Nell’Italia 2.0 di Matteo Renzi e Beppe Grillo c’è ancora spazio politico per un centrodestra? Questo è il vero interrogativo che dovrebbero porsi i vari Parisi, Salvini, Gelmini, Sacconi, Lupi e compagnia cantate reduci dall’ennesima rimpatriata. Da kermesse “professorali” come le ha sagacemente bollate l’indomito Cavaliere.
Ma, onestamente e realisticamente, ci si poteva attendere qualcosa di diverso o di migliore? Sinceramente no. Ognuno ha fatto la propria parte in una realtà politica che non ha più bisogno del “progetto” centrodestra. Non del centrodestra vecchia maniera incarnato da Silvio Berlusconi, bensì di un’alleanza di centrodestra tout-court. E non c’è aggettivo che tenga: nuovo, moderno, europeo... Oggi in Italia uno spazio per l’offerta ideale e politica del centrodestra non sembra esistere più. La sua meritevole funzione storica è terminata (come capitò per la cosiddetta Prima Repubblica) con l’avvento dei “Governi tecnici”. Le sue battaglie: velocità nelle decisioni, meno tasse per tutti, meno burocrazia, via i professionisti della politica, e la sua spinta innovativa oggi sono - che lo si voglia o no - incarnate in parte da Renzi e, ancor di più, da Beppe Grillo che - per molti versi e per contro - impersona anche le istanze della sinistra e della destra più radicali (no all’Euro, no all’Europa, sì ad un reddito “politico” di cittadinanza) tanto che la stessa Lega salviniana dopo aver toccato l’apice nelle elezioni europee, registra un progressivo e costante decremento nei consensi, nonostante l’immigrazione (il cavallo di battaglia o di “Troia” - a seconda dei punti di vista - di Matteo Salvini) resti il fulcro dell’agenda politica nazionale, comunitaria ed internazionale.
L’unico ad aver capito la sinfonia sembra essere ancora una volta Berlusconi, che è capace come nessun altro di serrare all’occorrenza le fila per non mollare - finché i grillini dall’Aventino glielo consentiranno - il tavolo del potere.
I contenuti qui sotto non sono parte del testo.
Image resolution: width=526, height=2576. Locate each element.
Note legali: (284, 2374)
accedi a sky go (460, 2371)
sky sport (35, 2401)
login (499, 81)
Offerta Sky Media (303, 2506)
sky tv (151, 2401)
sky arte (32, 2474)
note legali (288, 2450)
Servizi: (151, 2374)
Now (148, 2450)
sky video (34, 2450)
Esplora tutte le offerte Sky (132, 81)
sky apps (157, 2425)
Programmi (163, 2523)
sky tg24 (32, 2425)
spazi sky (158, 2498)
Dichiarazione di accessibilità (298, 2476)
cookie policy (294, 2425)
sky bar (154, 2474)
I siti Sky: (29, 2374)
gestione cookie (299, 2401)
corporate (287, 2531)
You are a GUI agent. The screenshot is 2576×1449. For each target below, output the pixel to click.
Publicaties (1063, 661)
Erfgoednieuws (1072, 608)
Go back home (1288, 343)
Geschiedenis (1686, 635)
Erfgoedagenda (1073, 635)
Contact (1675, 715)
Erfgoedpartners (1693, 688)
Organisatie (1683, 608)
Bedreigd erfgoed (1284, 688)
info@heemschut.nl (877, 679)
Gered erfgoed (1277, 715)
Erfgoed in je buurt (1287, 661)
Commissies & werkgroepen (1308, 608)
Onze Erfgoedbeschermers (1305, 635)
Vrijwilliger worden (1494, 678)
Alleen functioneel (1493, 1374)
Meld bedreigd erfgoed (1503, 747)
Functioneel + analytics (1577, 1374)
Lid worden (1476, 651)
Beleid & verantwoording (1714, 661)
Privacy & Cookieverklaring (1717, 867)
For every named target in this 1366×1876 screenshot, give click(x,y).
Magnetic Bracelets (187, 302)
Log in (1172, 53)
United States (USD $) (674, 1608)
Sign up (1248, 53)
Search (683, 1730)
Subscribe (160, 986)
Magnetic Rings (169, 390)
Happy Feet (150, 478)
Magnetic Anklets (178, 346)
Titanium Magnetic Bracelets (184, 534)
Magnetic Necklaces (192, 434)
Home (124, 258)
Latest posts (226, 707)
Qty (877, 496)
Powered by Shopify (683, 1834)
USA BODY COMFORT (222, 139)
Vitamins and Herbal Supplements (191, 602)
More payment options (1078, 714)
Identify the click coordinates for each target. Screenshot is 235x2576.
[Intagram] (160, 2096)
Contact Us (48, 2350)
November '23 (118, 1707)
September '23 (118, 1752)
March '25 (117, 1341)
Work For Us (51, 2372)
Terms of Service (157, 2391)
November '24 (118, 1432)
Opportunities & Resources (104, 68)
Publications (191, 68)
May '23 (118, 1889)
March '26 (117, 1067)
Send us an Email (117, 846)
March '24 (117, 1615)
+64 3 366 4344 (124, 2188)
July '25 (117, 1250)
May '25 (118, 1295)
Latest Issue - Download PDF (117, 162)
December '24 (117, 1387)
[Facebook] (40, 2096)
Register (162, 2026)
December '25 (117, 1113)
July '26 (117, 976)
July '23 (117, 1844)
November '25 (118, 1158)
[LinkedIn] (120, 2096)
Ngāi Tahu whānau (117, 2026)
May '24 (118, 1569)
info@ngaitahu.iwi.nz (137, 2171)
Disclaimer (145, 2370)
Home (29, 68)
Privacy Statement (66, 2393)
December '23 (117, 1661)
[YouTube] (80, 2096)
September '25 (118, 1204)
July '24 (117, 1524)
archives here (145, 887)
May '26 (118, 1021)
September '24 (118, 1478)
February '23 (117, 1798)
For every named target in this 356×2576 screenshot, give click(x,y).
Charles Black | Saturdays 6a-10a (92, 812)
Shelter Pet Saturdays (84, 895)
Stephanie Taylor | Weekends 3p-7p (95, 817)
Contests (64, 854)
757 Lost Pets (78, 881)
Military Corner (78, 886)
Lo si è visto recentemente sul terremoto (“sosterremo tutte le iniziative che il Governo metterà in campo”) come qualche mese fa in politica estera (si ricordi la disponibilità del “Silvio nazionale” a fare da ambasciatore del Governo Renzi presso l’amico Vladimir Putin) e lo si vedrà - c’è da immaginarlo - sulla riforma dell’Italicum (non a caso Forza Italia non ha presentato alcuna proposta di modifica) se non, addirittura, sul referendum costituzionale raccogliendo - all’uopo (due mesi sono più che sufficienti per “cambiare idea” anche ai colonnelli) - le sirene di alcuni tra i più autorevoli intellettuali che animarono la prima Forza Italia e che hanno annunciato l’appoggio al Sì.
Come in una sorta di gioco dell’oca, la storia politica sembra ripetersi: sempre uguale e sempre diversa. Il centrodestra sta ripercorrendo lo stesso sentiero. Come allora l’elettorato rimase, i partiti no. La domanda politica era cambiata e l’offerta dovette adeguarsi.
Oggi, al di là delle parate, dei sondaggi, degli improbabili listoni, delle buone intenzioni, un reale spazio politico per un’offerta politica di centrodestra non sembra disponibile. Semplicemente perché la domanda è mutata. Eppure, oggi, come allora, sarà l’elettorato orfano del passato a decidere il futuro politico del Paese decretare a partire dal proprio dal referendum costituzionale. Metafora aggiornata del 1993.